Once you realize that the Nexus One is simply a fancy T-Mobile phone, Google's pricing plan makes no sense at all. If you buy the unlocked phone without a contract, it will cost you $529, as opposed to $179 with a two-year contract. The extra $350 buys exactly nothing.
(Verizon is expected to support its own version of the Nexus One later in the year, but it isn't clear if that carrier's version of the Nexus One will support both CDMA and GSM networks or just CDMA.)
No Support and a Big Opt-Out Fee
I was surprised when I realized how big a hit users will take if they opt out early from a Nexus One contract with T-Mobile.

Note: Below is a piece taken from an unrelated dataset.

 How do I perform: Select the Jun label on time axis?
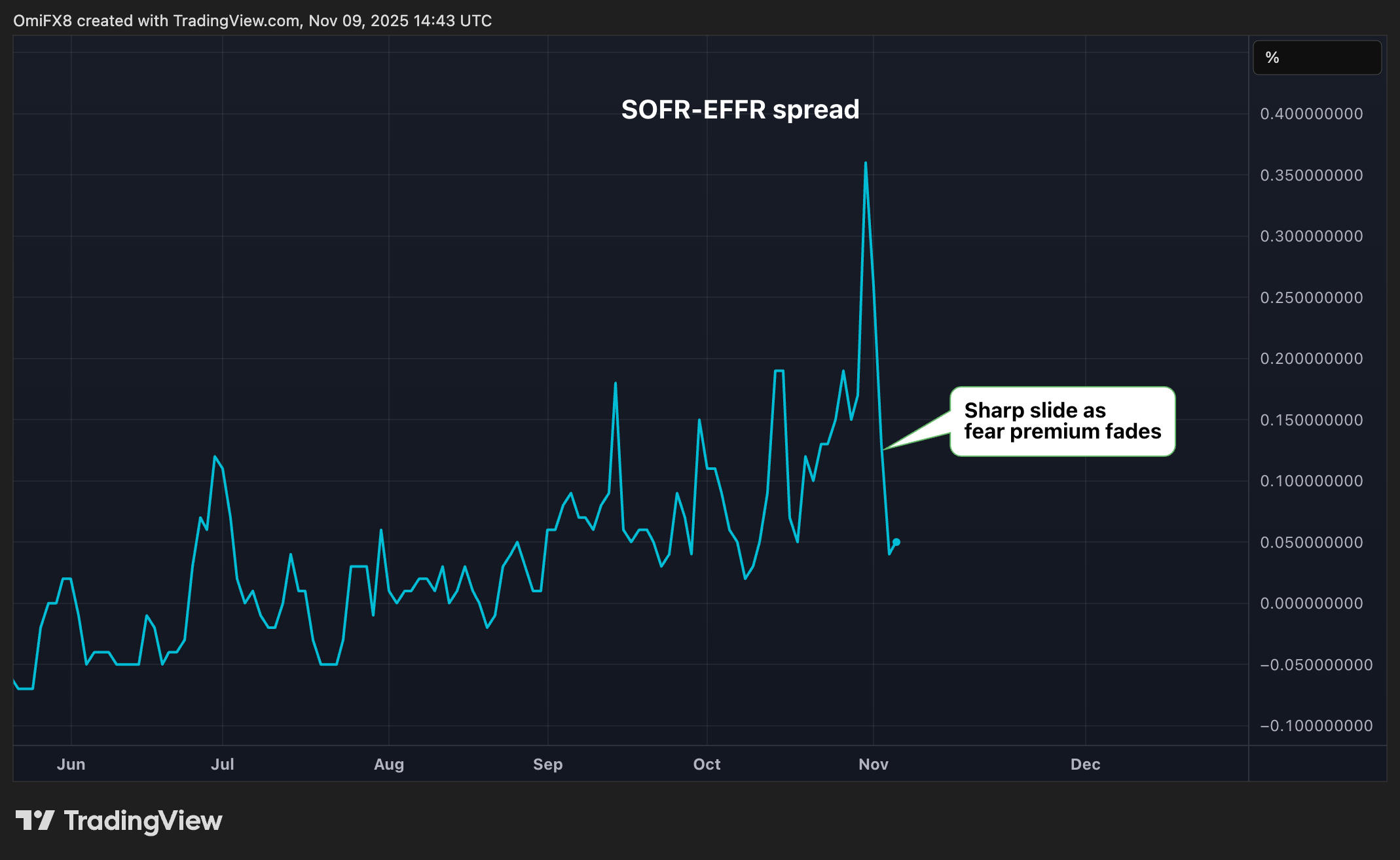(71, 764)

It turns out that the fee is really two fees: $200 from T-Mobile, and another $350 from Google, which calls it an "equipment recovery fee," imposed if you drop out in less than 120 days. You can read Google's terms of service.

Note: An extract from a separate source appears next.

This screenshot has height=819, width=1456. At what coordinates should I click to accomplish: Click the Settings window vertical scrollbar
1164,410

T-Mobile's terms of service, also posted on Google's new phone sales Web site, describe its early termination fees. Customers will pay $200 if they cancel with more than 180 days remaining on the contract. T-Mobile also allows a 14-day grace period after customers sign up.

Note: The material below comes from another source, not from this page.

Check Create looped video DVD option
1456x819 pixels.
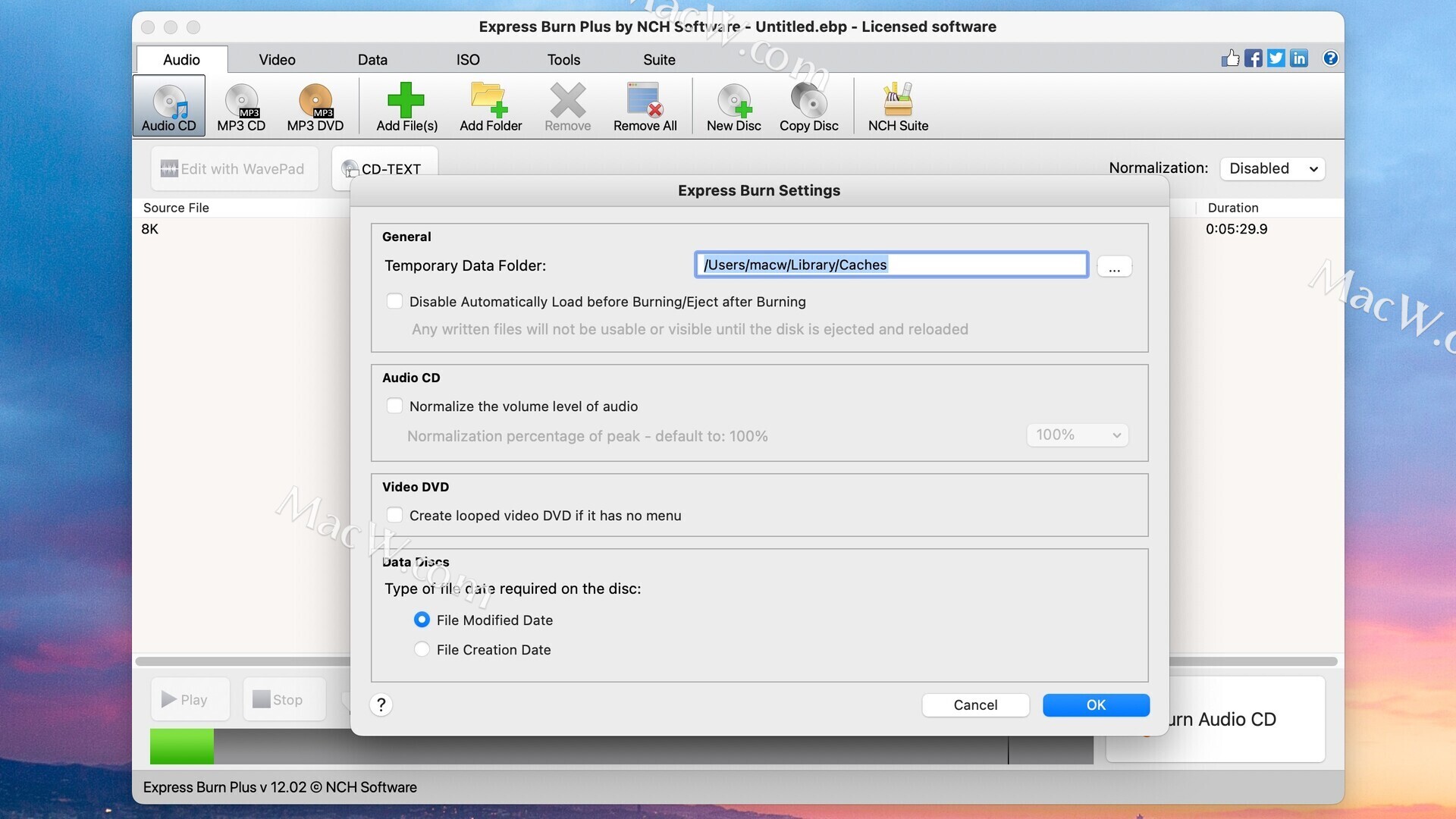[x=394, y=515]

As far as I can tell, the combined hit is the heaviest in the industry. Sure, that seems surprising. But when you think about it, a company that has never sold a phone before, is working with a weak partner, and doesn't offer much tech support for a brand-new device probably expects a lot of customers to get angry and quit. The solution: lock 'em in with a whopping big ETF. Doesn't that sound an awful lot like AT&T?